They Had Me At “Doom”
If you’re lucky enough to be at the San Diego Comic-Con, you suck. If I had just one nerd friend that I could drag with me to things like this, I’d be there too right about now. It seems like it’s crazy as all hell.
So for months, there’s been almost no new images or details about Battle: Los Angeles—which I imagine is in keeping with Marketing 101, or whatever, but it sure has been annoying. As of this weekend, though, those days of information blackout are over; there’s B:LA data literally pouring out of San Diego right now. In fact, I’m not even gonna try to keep up with it. Let the cream rise to the top, and all that. Twelve bloggers blogging, eleven twits a-tweeting.
Viral teaser campaign: San Diego Comic-Con (image yoinked from a Giant Freakin Robot post).
By the way, in an earlier post I said that this joint was dropping on 17 February (F is for February; February is for film failure), but a few months ago Sony bumped it back to 11 March. Peter Scrietta at / Film calls this release date the “coveted 300 slot”; I guess it’s the opening weekend during which 300 broke not one but two spring box office records (it’s all on Wikipedia, if you’re interested). So we shall see.
Viral teaser campaign: San Diego Comic-Con (image yoinked from a FirstShowing.net post).
Until the Comic-Con dust settles, we the losers who didn’t go can only gnaw on the thrown bone that is the official website. Because the web address featured on all this advertising media demands nothing less, I’ll isolate where I would otherwise incorporate:
Yeah. About that. Okay, so on the main page of the Battle: Los Angeles website, visitors are invited to “enter the site and find out the truth”—which happens to be the exact tagline Sony Pictures used in its Phase I viral marketing blitz for 2012 (don’t strain yourselves or anything). And indeed, when you click through, it’s all standard teaser fare. The fictitious organization. An emphasis on verisimilitude. And lots of video. They have all of this “footage” organized into categories, and I nosed through most of it (if you’re wondering whether that was a waste of time, the answer is yes, it was).

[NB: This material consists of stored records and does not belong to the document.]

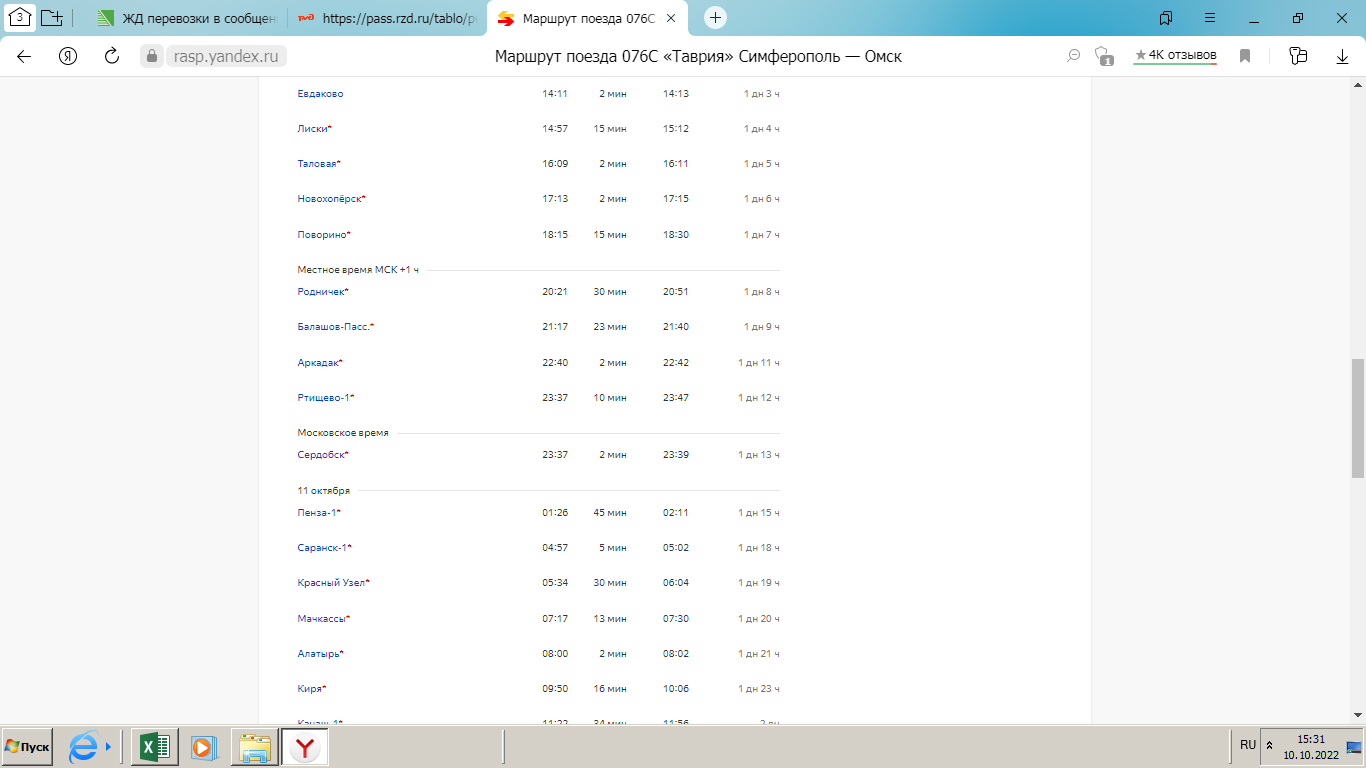Open the new tab group icon
This screenshot has height=768, width=1366.
(x=52, y=18)
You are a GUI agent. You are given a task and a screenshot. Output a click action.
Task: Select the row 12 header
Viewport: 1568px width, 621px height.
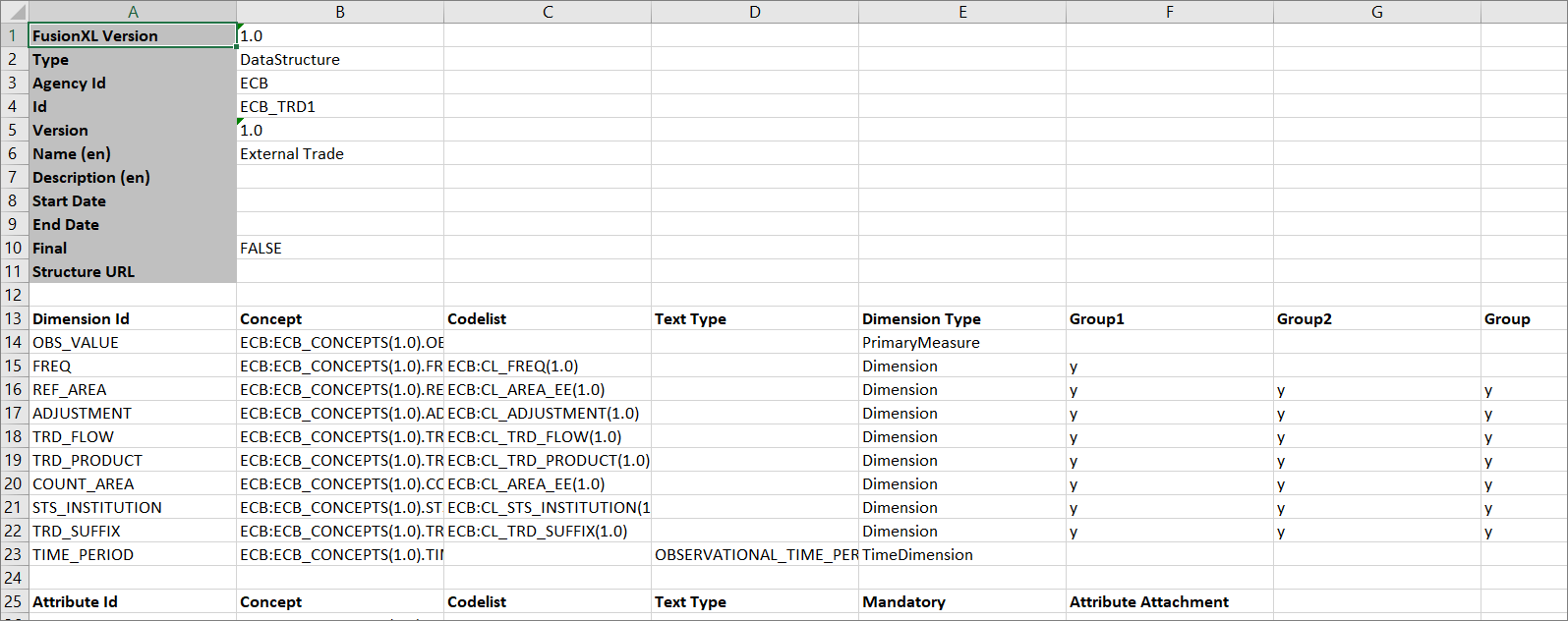pyautogui.click(x=14, y=295)
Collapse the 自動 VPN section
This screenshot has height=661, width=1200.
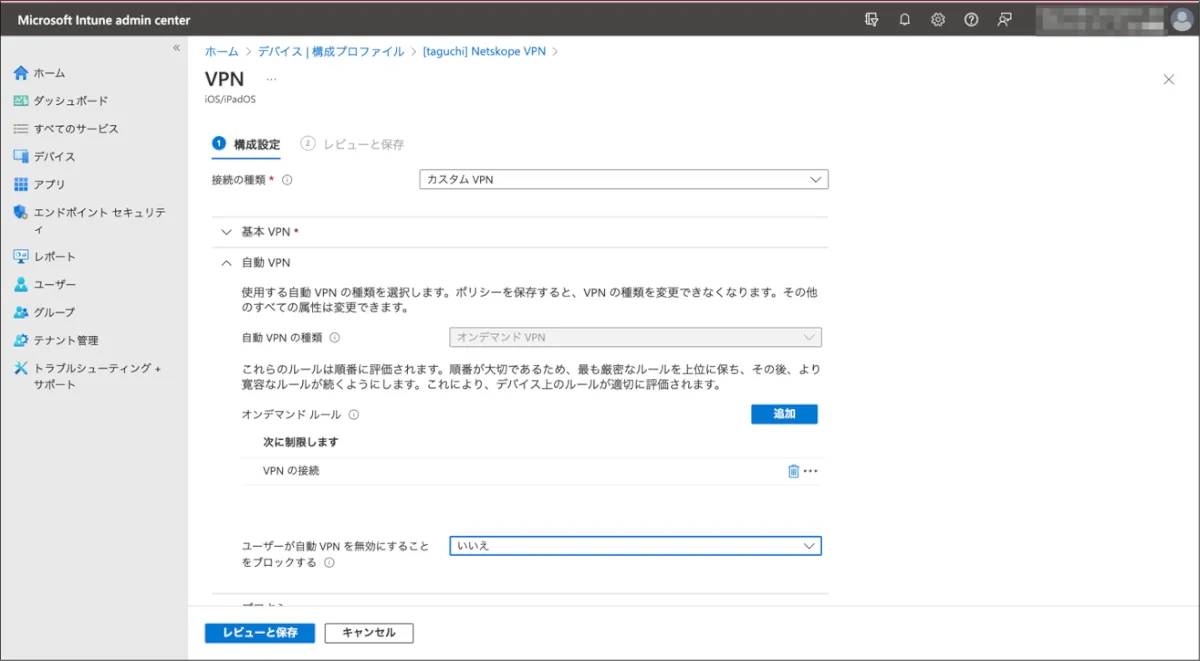265,263
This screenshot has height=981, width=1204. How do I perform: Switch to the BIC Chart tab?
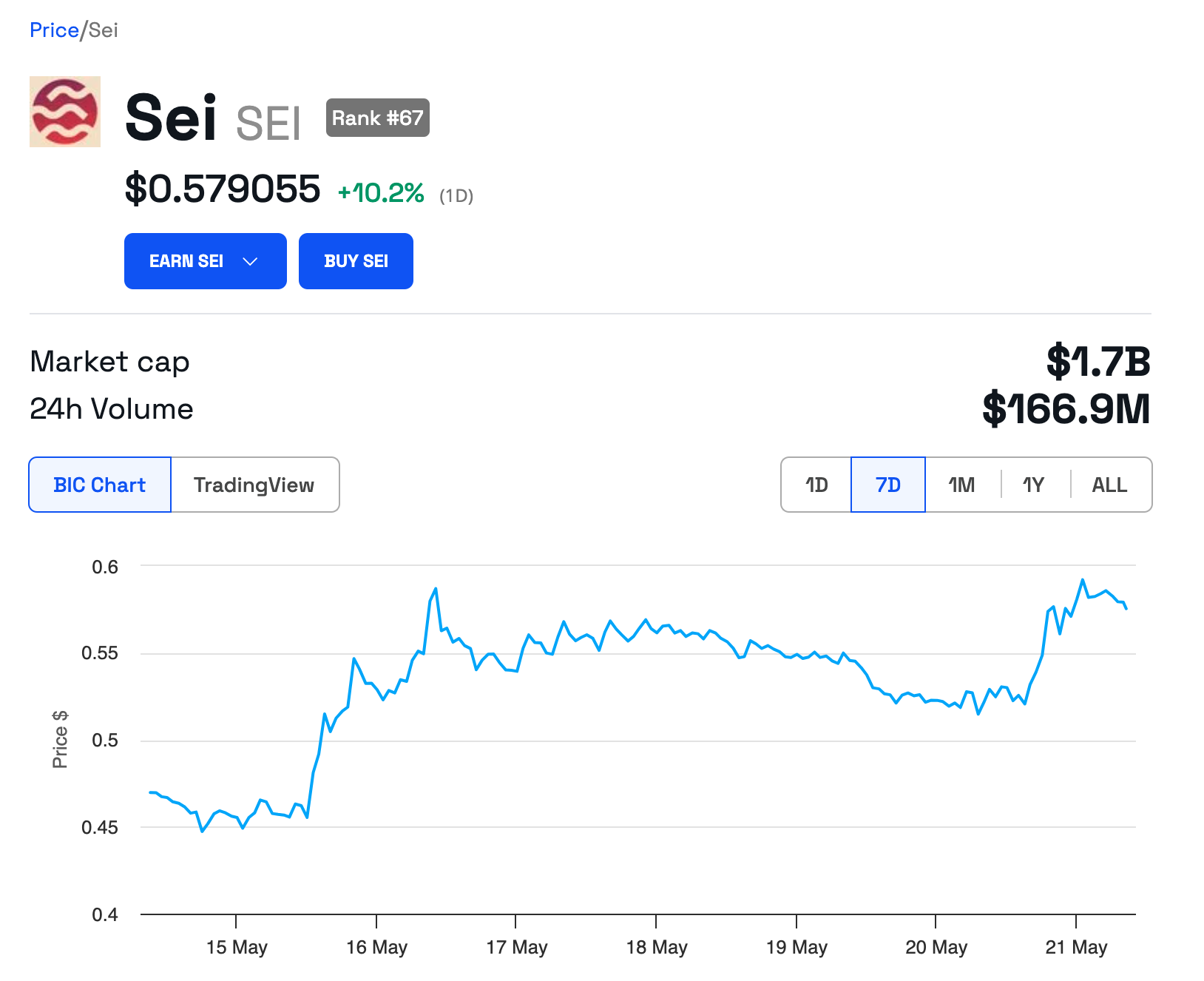click(x=100, y=485)

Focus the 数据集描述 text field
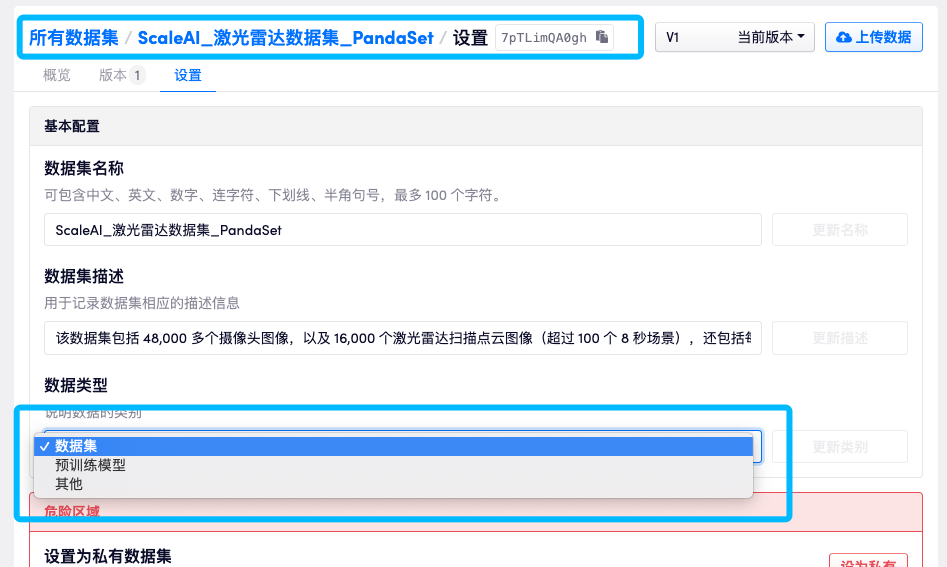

If you’re a glutton for punishment, I recommend the “Eyewitness Testimonials” category. Start with the one I gravitated to right away: the one labeled “Doom”. It’s wrapped flimsily around this premise of a shared event at what I’m gonna go ahead and call a swap meet. So in the course of these “testimonials”, the vendors (or whatever), who include a scruffy, lip-pierced bad-ass and some concerned seniors, succeed only in conveying that they are bad actors who can only get viral campaign work (with the exception of the black lady—I totally bought what she was selling). And isn’t that the same outfit that George Sr. wore while he was hiding out with the staircar down in Mexico?
Clockwise from top left: inked and street-savvy member of 18-to-24-year-old demographic who knows what he saw; hard-working chaser of the American Dream whose accent lends a sense of mystery and who has seen more than her share in her time on this earth but never anything like what she saw on the day in question; inventor of the Cornballer (¡Si! ¡Si! The Cornballer!), with longtime secretary/personal assistant Kitty Sanchez.